The 1970s were particularly unkind to American consumers of fuels and power, but those years were only prologue: the 1980s will be harsher by far. Indeed, the crossover into a world of permanent petroleum shortages, once predicted to occur in the mid- to late-1980s, is now at hand, foreshadowing oil-driven economic crises, social unrest and the growing possibility of military action -- the time-honored remedy of nations whose peacetime policies have failed.
It is now recognized that an energy trasition with profound implications for our society began in the 1970s. But what is so striking -- and less widely recognized -- about the transition is that it occurred despite the existence of chronic, large surpluses of oil production capacity. Whatever its outcome, the Iranian revolution has eliminated those surpluses, thereby removing a strategic cushion that has insulated consumers against exogenous shocks for more than two decades.
The golden era of surplus-producing capacity began in 1947, as production from rich pre-war finds in Venezuela and the Middle East began to be felt in world markets. As a result, oil prices were distinctly favorable to consumers -- so much so, in fact, that the real price of crude oil (the price adjusted for inflation) dropped 50 percent between 1948 and the 1973 oil embargo. Those surpluses and price declines were attributable to the continued success of the petroleum industry in its exploratory activities.
Immense new reserves were added to the world's total year, with the bulk of the new supplies to be found in the nations that now make up OPEC. Those additions followed a pattern set in the early days, a pattern decreeing that most produciton comes from relatively few large fields and that peak producing capacity occurs early in the exploitation life of the field.
Those surluses served to buffer the impact of political instability on world markets beginning in the early 1950s and extending through the Arab-Israeli war of 1973. They existed until the Iranian revolution, when the disappearance of Iran's share of OPEC production -- 20 percent -- was offset by increased production from other nations. Without this response, the relatively minor disruption of petroleum markets in the United States would have been transformed into chaos.
For the past two or three years, it has been evident that forces were at work that would eliminate this strategic cushion of surplus-producing capacity by the mid- to late-1980s. That date has been advanced by the Iranian revolution. Indeed, that crossover may be occurring now. For it is probable that the revolution's political fallout will be in the form of reduced investment in new capacity by other Middle East nations, a development for petroleum supply that will transcend the loss of Iranian output.
The leadership of Saudi Arabia, Kuwait, the United Arab Emirates and perhaps Iraq will go slow on expansion plans largely as a result of internal political pressures created in the wake of the revolution. This in turn will virtually guarantee that OPEC producing capacity will not expand beyond present levels and may even contract during the next five to 10 years. In the past few weeks, there have been unmistakable manifestations of the trend that is precipitiating the "crossover" -- in Kuwait, the UAE, Iraq and Saudi Arabia, where officials either have been noncommital about their plans or have announced production cutbacks.
The consequences of these trends are not difficult to predict.
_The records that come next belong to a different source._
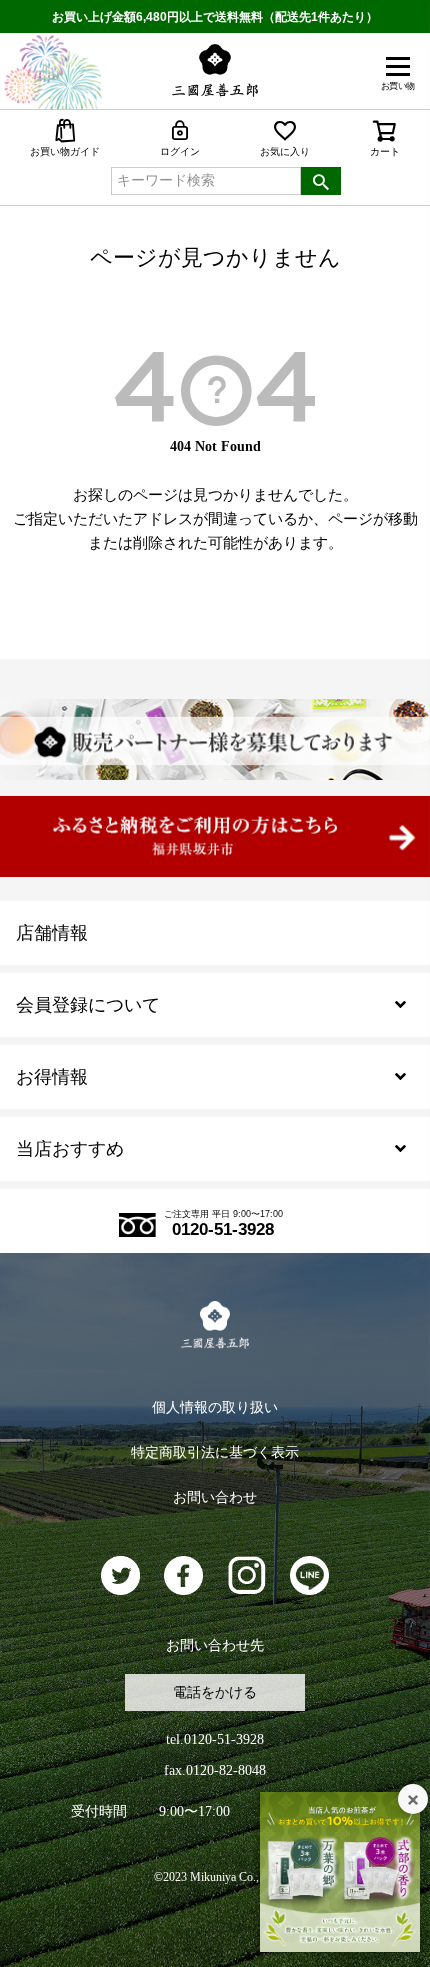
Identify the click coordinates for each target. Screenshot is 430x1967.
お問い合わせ (215, 1497)
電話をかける (215, 1692)
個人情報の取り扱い (215, 1407)
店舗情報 (52, 933)
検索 (321, 181)
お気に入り (285, 151)
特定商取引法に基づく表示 (215, 1452)
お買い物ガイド (65, 151)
During the decades of sustained surpluses, we had first a 25-year period in which prices in real terms declined and then the sharp upward movement that came about as a result of the economic and political pressures arising from the Arab embargo of 1973-74. Following the embargo from 1974 until 1978, the old surplus-enforced pattern of declining costs reasserted itself, with the result that the real price of petroleum at the beginning of 1978 in real terms was significantly below the price at the beginning of the 1973-74 embargo period.
The Iranian revolution has caused a spiking in price that has paralleled the spiking that occurred during the 1973-74 embargo. Will we see a repetition of the downslide in real prices in the years to come? The answer almost certainly is no, because the major factor contributing to falling prices -- chronic and sustained surpluses -- has disappeared. In fact, it is fair to predict that from this time forward, at least during the 1980s, we shall see constant upward pressure on price.
But price impacts will not be the most serious consequences of "crossover." Rather, the enormously disruptive effects of even relatively small supply interruptions, interruptions that are almost inevitable during the 1980s, will contribute to widespread uncertainty and, during times of crisis, to severe economic disruption. As these periods of oil-driven economic crisis occur, there will almost certainly be a spillover into social unrest and, with it, the growing possibility of military action.